USDA presents market stunner07/02/2020 | Economics
By Bethany Baratta, ISA senior writer
The U.S. Department of Agriculture’s (USDA) acreage report released this week pushed soybean acreage estimates higher, dropped corn acreage lower than the lowest of analysts’ forecasts, and presented a marketing opportunity for farmers.
USDA forecast soybean acreage at 83.8 million acres, up 300,000 acres estimated in March, and within the range of analysts’ forecasts.
In Iowa, 9.4 million acres are expected to be planted to soybeans, up 200,000 acres from 2019.
The surprising note in the June 30 report was in the corn forecast, which was down 5 million acres –at 92 million acres—from the March planting intentions report.
In Iowa, 13.5 million acres of corn are expected to be harvested. This is up 450,000 acres from 2019.

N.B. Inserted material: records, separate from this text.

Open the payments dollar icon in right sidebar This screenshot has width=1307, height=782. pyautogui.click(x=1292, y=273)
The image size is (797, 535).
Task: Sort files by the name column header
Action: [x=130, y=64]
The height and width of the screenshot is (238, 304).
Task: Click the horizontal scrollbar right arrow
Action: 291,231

It was forecasted that farmers would shift away from corn and plant more soybeans this year, but with just 300,000 acres added to soybeans, it’s unclear to which crops farmers shifted their planting.
Alabama and Texas had the largest increase in soybean planted acres from March intentions to the June report, up 19% and 17%, respectively, according to a Farm Bureau analysis. Maryland and North Dakota both experienced a decrease in soybean planted acres, down 11% and 9% respectively. Utah and Oklahoma had the largest increase in corn acres planted, 19% and 5%, respectively, while North Dakota and Mississippi had the largest decrease in expected corn acres between the March and June reports, -25% and -23%, respectively. There are also reports of corn acres not yet harvested from the 2019 season in North Dakota.
This shift in acreage from corn to something else could reflect profitability forecasts from earlier this year, said ISA Senior Director of Market Development Grant Kimberley.
“It’s likely a combination of factors,” Kimberley said. “Some fringe areas may not have gotten planted because the market gave no incentive whatsoever to go out and plant marginal acres this spring, even with good weather.”
Staring at tight-to-negative margins, bankers could have also halted farmers’ plans to plant even marginal acres, Kimberley said.
Regardless of the reasons, the markets responded.
August soybean futures on the Board jumped 17 cents on June 30, closing at $8.78 per bushel. Soybeans were trading at $8.91 mid-day Thursday, July 2.
ISA president-elect Jeff Jorgenson took the rally to make soybean sales.
“Prices aren’t back to where we need them to be, but we’re off the low,” said Jorgenson, who farms near Sidney. “It’s still going to be tough at the end of the day, but it’s better than it was.”
“These prices give us a glimmer of hope, but I still think we have a big crop coming,” said ISA Secretary Robb Ewoldt from Davenport. “As farmers, we try our best to yield our way out with prices, but if everybody does that, lower prices become lower yet.”
As of June 1, 1.38 billion bushels are anticipated in soybean stocks, down from the March estimate of 2.25 billion bushels and the June 1, 2019, stocks at 1.78 billion bushels.
Corn stocks were estimated at 5.22 billion bushels, outside the highest of analysts’ pre-report expectations.
It will take increased export opportunities, which have slowed since the COVID-19 pandemic began, to chew through presumed large supplies, Kimberly says.
Ewoldt says it’s also necessary that EPA not grant the 52 small refinery gap waiver applications to companies that are clearly trying to circumvent the Tenth Circuit Court's decision.
“It’s going to take every little bit of the industry to chew up big corn and soybean supplies, and we can’t do that if the EPA keeps granting waivers like they are,” Ewoldt says.
Weather conditions the duration of the cropping season will dictate just how much soybean and corn supplies are available to domestic and export markets.
“If there are any type of weather challenges in July and August, it sets up a volatile year here in the soybean market,” said Al Kluis, a commodity advisor and broker for Kluis Commodities, LLC.
He noted that weather models currently project longer stretches of hotter days and nights in the Corn Belt.
Ewoldt and Jorgenson say their crops are looking good heading into the July 4 holiday.
“There are a few issues with stands in fields that held more water, but all in all, soybeans look fantastic and corn looks excellent,” Ewoldt said. “We’re pretty optimistic about it.”